Quote from: amigaksi;512497
Once per frame boils down to VBI or some IRQ that's 1/60 second.

>Anyway, C64 games do it exactly as I describe and no one ever commented about C64 games being less accurate to control than Atari 8 bit ones. Ever. On top of that I seriously doubt that 8 bit Atari games have a main loop that runs faster than once a frame.

Believe me, all sample codes you find in books in BASIC and w/inline ASM don't wait for any 1/60 second IRQ/VBI to read joysticks.

>Furthermore.... Amiga basic programs!?
>Sigh. Amiga basic is dead slow. You are not seriously telling me you think these games update their main loop more than once per frame?

Sure, especially if code is small and running on 68020 or better.

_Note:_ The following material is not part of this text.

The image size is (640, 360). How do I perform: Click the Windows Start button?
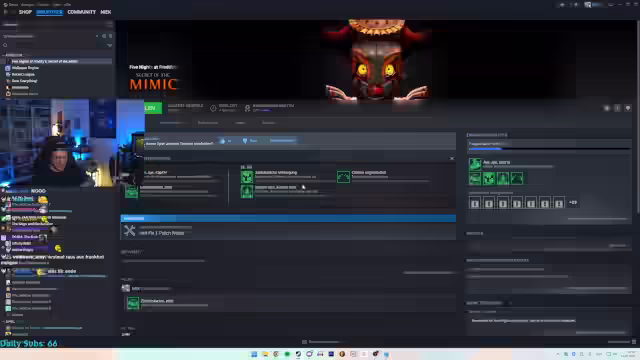254,354
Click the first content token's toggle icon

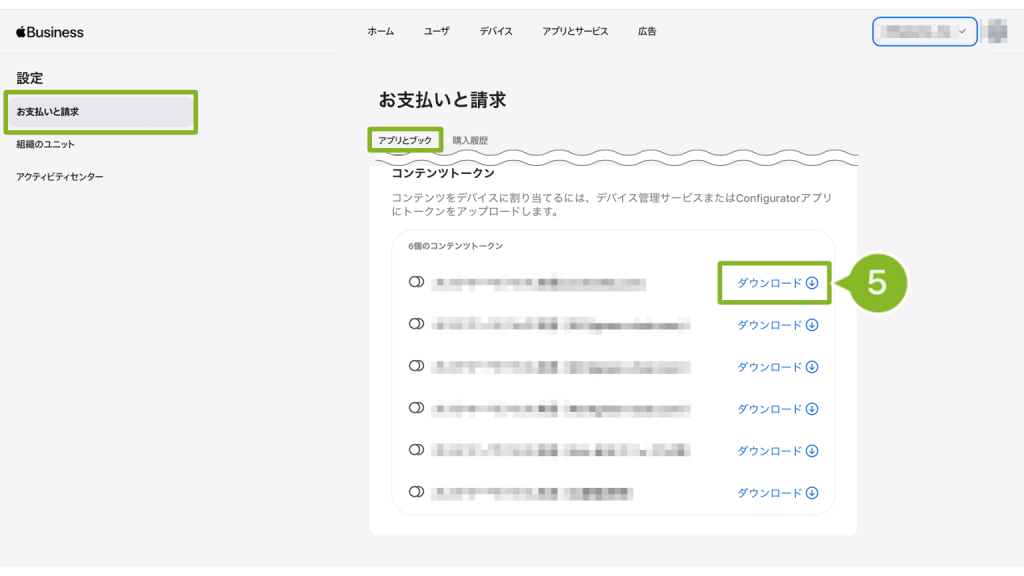pyautogui.click(x=416, y=283)
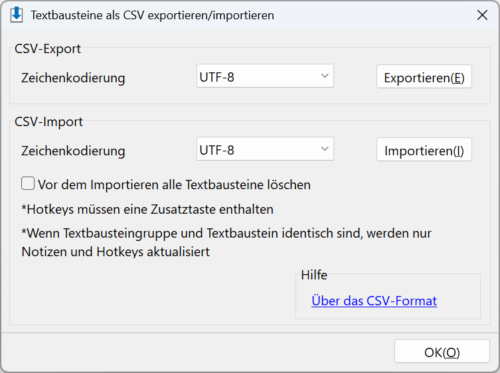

>This is not relevant, because the games don't actually do it. And no one seems to notice.

You can just base it on someone's experience of noticing it that's why the examples of 22Khz/11Khz and MP3 were relevant.

>8 Bit CPU's did not have the time available. They ran their game loops once a frame.

You can't generalize on that since there's code that does read joysticks and there's no frame interrupts involved.

>Humans cannot react much faster than 200 or so ms. This means any input polling above twice that rate (100 ms) is not needed because this will perfectly reproduce the original input (per http://en.wikipedia.org/wiki/Sampling_theorem)...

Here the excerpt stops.